Content starts

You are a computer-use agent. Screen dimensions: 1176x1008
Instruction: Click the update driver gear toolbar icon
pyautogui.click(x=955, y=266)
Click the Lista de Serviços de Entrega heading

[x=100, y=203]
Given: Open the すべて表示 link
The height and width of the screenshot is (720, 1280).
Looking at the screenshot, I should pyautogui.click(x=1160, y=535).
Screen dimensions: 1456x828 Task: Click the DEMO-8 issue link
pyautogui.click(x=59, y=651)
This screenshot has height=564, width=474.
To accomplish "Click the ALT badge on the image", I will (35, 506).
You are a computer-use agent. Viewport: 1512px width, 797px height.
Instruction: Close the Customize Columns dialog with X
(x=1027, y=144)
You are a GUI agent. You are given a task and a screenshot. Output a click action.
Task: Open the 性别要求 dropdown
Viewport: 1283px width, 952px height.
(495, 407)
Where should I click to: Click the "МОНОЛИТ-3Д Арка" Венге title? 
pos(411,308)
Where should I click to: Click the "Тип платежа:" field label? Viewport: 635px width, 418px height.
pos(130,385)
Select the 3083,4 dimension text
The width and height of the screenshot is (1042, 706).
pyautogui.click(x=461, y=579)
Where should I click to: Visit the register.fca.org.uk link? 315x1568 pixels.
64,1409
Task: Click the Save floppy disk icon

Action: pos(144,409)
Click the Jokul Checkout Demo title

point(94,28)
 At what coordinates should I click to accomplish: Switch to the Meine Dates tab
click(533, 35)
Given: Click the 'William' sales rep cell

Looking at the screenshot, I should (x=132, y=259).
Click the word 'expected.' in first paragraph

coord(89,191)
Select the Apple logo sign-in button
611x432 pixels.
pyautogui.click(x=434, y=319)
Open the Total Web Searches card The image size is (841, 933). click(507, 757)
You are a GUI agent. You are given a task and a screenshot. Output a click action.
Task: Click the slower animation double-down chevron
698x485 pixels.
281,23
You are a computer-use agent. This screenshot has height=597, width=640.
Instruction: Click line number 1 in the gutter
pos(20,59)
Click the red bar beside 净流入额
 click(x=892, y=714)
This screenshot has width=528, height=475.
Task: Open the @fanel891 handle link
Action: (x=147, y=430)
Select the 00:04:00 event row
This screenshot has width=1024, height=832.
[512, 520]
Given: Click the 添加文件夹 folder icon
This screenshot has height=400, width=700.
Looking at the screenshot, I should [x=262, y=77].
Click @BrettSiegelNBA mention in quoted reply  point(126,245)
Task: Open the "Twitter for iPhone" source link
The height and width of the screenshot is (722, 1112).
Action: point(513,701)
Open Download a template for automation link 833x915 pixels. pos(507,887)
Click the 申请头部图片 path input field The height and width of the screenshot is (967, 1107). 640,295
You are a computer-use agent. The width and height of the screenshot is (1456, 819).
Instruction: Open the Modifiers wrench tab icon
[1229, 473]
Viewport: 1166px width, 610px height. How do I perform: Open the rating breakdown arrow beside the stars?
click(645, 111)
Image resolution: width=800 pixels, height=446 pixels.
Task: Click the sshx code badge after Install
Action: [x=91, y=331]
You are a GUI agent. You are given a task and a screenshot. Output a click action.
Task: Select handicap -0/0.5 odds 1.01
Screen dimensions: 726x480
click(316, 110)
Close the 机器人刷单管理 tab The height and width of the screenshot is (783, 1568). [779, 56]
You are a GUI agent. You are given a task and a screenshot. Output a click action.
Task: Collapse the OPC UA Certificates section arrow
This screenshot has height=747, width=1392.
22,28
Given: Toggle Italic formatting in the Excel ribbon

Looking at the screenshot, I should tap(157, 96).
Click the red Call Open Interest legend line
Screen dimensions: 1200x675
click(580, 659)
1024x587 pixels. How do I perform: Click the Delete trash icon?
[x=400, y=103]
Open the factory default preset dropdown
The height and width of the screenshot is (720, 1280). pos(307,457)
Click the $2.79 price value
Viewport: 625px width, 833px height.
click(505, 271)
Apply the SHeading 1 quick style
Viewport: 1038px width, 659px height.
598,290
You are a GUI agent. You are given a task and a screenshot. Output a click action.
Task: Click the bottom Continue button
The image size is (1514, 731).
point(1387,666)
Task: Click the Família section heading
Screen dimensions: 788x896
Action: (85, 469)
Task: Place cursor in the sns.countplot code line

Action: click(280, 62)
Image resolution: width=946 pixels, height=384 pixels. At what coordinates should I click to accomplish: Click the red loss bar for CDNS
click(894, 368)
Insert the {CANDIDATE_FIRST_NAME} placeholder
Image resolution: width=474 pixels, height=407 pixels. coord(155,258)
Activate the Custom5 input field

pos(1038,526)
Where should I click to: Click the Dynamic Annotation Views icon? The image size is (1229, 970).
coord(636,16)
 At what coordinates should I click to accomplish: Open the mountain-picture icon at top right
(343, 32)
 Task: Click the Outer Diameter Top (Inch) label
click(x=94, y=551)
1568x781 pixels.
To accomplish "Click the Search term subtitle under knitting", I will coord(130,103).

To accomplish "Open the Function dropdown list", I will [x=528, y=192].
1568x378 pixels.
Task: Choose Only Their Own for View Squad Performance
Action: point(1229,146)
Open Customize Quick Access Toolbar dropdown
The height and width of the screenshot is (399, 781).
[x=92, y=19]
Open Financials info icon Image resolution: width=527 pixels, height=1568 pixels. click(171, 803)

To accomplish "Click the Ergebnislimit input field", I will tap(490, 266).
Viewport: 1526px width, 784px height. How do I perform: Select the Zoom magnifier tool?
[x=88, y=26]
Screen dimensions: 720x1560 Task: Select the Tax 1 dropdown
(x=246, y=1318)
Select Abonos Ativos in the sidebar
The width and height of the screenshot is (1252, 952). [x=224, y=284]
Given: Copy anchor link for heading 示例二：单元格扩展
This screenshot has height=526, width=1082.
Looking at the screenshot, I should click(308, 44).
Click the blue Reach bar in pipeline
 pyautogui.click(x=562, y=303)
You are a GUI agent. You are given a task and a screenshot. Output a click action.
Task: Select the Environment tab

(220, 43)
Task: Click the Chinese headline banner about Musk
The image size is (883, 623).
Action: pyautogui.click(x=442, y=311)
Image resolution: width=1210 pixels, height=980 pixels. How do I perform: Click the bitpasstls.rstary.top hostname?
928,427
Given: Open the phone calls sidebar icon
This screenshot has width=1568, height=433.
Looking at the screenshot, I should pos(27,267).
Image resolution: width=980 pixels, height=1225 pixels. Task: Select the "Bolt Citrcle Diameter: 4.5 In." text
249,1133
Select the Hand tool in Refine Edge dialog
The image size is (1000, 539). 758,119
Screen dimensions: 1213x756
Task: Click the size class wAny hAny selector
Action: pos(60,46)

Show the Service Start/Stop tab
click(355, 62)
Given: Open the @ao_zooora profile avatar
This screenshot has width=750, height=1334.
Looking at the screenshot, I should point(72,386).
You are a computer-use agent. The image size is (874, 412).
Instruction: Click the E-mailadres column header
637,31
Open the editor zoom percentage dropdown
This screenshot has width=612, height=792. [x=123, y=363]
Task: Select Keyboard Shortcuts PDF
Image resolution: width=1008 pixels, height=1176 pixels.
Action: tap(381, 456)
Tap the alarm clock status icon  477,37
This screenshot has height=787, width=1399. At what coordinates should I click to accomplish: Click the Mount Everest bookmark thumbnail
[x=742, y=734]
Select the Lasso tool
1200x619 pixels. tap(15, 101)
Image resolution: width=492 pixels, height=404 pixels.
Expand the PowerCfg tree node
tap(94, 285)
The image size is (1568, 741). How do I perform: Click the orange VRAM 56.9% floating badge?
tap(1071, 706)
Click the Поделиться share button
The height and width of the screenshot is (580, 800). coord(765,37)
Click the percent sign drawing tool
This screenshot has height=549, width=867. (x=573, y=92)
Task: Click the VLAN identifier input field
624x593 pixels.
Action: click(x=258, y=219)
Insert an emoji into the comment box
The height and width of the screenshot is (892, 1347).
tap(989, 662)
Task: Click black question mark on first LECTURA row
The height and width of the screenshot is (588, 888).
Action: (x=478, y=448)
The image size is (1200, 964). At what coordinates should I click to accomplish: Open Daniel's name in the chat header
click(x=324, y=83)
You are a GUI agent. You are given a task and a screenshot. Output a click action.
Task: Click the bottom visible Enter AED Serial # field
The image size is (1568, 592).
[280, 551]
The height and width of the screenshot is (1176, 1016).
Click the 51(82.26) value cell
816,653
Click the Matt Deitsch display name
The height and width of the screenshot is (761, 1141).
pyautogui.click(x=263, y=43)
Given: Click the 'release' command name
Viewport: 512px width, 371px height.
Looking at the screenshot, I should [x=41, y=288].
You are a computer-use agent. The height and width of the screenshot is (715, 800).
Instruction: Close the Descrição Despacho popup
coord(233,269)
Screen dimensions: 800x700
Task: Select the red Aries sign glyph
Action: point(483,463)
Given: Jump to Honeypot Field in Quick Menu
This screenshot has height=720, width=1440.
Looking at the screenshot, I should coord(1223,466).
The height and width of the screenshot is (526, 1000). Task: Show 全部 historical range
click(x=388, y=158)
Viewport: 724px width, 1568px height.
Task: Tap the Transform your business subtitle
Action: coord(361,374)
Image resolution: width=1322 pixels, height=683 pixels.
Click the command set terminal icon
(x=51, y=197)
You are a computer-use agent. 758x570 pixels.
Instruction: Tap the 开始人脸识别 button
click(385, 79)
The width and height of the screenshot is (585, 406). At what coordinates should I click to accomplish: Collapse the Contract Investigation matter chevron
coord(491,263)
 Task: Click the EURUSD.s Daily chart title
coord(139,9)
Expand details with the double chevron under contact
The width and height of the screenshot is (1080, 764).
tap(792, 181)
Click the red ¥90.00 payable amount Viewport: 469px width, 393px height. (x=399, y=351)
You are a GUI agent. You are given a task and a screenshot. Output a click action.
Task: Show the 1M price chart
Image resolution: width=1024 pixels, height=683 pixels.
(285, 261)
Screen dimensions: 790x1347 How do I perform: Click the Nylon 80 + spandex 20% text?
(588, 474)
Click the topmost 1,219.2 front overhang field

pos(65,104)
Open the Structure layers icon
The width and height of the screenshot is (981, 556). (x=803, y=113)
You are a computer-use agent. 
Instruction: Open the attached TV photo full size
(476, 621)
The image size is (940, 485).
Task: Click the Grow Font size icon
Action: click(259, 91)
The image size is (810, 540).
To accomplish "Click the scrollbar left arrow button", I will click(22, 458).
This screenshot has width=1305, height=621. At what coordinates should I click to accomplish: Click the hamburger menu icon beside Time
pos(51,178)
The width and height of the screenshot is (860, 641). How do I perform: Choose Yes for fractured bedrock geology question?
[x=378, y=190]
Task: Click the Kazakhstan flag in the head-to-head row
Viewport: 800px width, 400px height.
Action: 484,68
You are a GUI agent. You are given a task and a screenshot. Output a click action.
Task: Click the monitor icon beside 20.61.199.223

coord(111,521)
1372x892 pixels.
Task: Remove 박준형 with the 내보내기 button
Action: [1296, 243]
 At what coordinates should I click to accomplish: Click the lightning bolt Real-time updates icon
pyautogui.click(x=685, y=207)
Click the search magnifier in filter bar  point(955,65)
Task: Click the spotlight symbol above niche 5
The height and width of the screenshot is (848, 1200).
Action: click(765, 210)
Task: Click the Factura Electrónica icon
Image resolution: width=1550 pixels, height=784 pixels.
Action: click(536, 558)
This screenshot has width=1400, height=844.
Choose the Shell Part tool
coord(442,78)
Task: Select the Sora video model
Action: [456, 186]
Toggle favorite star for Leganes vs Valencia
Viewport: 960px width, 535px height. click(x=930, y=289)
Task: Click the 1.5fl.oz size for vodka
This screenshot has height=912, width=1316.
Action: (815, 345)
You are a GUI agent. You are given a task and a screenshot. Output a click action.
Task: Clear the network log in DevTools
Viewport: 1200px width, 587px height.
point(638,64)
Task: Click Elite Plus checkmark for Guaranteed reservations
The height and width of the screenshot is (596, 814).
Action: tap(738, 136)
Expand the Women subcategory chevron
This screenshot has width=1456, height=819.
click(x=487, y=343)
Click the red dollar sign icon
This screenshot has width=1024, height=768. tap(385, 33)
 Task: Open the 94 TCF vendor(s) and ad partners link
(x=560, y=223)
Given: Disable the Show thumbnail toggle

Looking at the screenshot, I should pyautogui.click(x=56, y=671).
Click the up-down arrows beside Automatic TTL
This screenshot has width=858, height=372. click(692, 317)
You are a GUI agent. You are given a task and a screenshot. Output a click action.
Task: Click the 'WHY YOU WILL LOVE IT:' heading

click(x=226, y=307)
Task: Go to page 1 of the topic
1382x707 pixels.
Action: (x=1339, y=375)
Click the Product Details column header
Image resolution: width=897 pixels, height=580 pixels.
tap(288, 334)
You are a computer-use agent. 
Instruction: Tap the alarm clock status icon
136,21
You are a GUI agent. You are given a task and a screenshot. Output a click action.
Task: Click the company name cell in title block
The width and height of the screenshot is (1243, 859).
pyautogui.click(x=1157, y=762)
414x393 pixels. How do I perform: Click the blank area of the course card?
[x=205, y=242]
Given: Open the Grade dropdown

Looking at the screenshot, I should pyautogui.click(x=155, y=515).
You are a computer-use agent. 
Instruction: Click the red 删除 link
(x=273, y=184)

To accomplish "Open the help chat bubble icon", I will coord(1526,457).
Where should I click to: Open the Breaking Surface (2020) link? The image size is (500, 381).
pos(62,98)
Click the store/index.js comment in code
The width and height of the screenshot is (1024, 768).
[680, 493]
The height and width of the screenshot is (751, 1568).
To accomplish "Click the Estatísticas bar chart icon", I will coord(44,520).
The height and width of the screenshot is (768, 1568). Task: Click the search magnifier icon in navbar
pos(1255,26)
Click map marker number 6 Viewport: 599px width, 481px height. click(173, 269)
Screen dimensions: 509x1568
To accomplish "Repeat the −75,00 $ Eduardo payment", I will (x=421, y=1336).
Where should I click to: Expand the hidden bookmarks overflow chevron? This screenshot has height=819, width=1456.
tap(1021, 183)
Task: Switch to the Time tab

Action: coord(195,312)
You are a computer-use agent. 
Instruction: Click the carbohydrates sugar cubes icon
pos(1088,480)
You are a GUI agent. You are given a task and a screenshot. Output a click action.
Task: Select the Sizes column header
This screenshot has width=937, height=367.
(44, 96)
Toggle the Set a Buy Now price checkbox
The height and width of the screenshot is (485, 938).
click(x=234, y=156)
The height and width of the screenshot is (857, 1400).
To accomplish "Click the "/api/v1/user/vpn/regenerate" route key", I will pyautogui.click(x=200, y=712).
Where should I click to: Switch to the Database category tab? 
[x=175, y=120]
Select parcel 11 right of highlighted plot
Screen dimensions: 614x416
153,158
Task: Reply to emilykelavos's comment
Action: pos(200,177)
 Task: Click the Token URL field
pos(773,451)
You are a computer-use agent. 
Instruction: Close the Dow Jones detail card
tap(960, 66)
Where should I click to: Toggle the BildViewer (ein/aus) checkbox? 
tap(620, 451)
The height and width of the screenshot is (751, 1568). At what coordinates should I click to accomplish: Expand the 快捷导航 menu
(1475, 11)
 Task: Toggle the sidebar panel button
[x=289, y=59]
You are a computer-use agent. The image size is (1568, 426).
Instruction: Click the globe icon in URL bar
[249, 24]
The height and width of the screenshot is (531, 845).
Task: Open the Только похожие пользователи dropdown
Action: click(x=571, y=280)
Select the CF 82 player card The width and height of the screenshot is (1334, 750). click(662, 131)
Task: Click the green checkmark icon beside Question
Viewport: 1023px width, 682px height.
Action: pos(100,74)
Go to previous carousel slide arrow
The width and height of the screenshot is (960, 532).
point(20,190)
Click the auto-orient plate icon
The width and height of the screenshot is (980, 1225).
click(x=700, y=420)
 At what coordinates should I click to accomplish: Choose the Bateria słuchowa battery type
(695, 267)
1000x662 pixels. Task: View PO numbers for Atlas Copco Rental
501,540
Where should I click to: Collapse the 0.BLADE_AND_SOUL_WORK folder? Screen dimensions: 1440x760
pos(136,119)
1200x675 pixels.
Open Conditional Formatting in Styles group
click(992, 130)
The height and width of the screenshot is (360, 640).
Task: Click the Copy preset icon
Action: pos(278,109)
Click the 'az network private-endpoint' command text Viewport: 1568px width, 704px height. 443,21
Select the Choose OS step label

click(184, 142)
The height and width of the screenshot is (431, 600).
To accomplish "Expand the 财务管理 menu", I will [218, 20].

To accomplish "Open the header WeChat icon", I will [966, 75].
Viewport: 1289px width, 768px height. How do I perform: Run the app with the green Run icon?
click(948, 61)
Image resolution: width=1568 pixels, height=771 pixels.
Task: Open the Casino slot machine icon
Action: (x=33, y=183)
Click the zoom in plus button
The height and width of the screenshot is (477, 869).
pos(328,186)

Content ends

Problem statement ->
Your reply should hold only the lines from the first line of the records through the one with "Given: Open the すべて表示 link", reproduced word for word.

Written answer ->
You are a computer-use agent. Screen dimensions: 1176x1008
Instruction: Click the update driver gear toolbar icon
pyautogui.click(x=955, y=266)
Click the Lista de Serviços de Entrega heading

[x=100, y=203]
Given: Open the すべて表示 link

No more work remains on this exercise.